Anthony Ford, 28, of Swansea, helped run Internet Registration Office Ltd (IRO), which tricked firms into buying addresses at inflated prices.

While IRO pretended to be a government department in Canary Wharf, London, it actually traded in one room next to a chip shop in Burry Port, west Wales.

Ford, who pleaded guilty at Swansea Crown Court, will be sentenced later.

He had denied charges of fraudulent trading but part way through a trial admitted 24 alternative offences of obtaining money by deception.

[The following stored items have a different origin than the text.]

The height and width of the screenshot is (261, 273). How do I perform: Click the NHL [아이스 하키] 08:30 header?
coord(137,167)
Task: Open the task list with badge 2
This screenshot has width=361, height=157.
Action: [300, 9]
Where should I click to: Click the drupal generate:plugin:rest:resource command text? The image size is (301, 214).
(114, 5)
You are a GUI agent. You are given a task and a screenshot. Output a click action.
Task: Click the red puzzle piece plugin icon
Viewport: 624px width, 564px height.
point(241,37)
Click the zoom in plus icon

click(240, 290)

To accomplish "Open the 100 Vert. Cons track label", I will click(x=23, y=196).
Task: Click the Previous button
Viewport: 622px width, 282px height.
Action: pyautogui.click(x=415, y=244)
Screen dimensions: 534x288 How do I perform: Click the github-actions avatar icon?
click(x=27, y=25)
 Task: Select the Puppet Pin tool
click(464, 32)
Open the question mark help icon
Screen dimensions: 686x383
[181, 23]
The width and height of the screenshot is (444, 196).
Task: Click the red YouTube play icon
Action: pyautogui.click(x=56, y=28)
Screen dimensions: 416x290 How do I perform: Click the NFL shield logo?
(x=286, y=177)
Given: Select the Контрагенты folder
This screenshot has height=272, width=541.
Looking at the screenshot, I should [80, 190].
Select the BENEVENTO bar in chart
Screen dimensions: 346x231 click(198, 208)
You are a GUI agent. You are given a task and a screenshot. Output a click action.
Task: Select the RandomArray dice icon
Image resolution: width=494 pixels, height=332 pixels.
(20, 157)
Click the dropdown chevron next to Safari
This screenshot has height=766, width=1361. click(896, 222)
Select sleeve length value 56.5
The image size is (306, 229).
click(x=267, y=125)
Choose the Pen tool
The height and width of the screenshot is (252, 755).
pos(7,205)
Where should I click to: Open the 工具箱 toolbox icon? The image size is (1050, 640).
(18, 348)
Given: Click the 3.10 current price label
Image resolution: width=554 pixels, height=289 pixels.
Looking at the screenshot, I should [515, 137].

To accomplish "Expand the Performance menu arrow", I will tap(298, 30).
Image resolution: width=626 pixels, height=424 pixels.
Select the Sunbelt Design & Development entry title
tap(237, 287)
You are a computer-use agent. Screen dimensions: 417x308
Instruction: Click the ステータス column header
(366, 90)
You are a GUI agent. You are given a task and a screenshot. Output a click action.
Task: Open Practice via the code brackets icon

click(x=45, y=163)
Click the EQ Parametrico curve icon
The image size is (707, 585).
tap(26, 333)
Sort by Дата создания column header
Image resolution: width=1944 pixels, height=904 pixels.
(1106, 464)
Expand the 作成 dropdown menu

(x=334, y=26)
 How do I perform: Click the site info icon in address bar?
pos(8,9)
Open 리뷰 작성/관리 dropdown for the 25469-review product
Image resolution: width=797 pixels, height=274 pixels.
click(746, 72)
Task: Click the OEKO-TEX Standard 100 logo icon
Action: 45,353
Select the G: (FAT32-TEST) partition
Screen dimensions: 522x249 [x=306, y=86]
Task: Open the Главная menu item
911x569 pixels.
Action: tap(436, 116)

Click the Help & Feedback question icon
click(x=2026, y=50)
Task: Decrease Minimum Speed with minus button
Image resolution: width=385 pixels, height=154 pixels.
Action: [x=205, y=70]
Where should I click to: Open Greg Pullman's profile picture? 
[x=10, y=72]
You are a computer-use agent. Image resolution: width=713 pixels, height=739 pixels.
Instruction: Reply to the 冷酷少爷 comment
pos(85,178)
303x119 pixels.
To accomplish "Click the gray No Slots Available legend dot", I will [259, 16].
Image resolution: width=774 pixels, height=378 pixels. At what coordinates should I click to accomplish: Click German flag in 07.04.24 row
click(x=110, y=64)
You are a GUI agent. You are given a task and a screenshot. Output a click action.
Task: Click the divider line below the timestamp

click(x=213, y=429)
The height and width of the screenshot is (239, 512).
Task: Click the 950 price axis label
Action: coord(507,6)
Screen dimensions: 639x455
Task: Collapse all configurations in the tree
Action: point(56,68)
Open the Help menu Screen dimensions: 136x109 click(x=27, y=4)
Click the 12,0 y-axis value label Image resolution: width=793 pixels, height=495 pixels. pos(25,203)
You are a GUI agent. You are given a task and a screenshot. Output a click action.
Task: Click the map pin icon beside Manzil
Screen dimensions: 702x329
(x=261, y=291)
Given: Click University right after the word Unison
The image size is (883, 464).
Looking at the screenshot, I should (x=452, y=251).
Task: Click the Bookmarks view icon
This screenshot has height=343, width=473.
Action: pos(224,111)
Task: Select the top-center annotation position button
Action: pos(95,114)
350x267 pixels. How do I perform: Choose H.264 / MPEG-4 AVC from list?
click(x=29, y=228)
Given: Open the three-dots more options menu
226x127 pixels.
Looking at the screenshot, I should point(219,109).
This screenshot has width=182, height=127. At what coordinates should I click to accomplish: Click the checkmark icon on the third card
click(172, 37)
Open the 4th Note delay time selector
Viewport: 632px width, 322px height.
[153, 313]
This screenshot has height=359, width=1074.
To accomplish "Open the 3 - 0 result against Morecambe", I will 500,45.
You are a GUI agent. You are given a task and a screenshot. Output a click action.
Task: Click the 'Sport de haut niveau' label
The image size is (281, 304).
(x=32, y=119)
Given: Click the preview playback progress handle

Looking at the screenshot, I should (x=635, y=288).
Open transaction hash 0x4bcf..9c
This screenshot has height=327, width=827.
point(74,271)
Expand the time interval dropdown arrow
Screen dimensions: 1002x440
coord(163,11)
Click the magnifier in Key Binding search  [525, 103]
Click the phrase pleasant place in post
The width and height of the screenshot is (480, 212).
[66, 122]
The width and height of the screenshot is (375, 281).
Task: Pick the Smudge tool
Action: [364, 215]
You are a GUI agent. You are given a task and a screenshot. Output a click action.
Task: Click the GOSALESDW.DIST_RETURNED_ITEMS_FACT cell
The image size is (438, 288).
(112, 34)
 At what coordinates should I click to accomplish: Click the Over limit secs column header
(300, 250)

After the pleas the prosecution announced it would no longer seek convictions against Ford's co-accused, Philip Vranjes, 56, and his wife Betty Elphick, 51, both of Donisthorpe in Leicestershire.

Betty Elphick
Betty Elphick said she did not know Ford was using illegal tactics

During the trial the court had heard Ford, of Penllergaer, was in day-to-day control of the company.

Mr Vranjes and Mrs Elphick were directors of IRO but argued they did not know that Ford was using illegal tactics to gain custom.

The firm recruited telesales staff from a Jobcentre to cold call companies and read from a "scare" script to panic small businesses across the country.

IRO pretended someone had applied to register the target company's name as an internet address and told them they had 60 minutes to buy the or .com for themselves.

In addition to the sales scam IRO then inflated the charge from the one quoted.

During the three months IRO operated Ford was paid 31,000 and the two directors took 34,000.

After Tuesday's development Judge Keith Thomas adjourned sentence on Ford, who was engaged to Mr Vranjes' daughter, so that a report could be prepared into his background.

Judge Thomas warned him he had a prison sentence in mind.

Meanwhile, the judge ordered a police investigation into Ford's assets under the Proceeds of Crime Act with a view to making a confiscation order.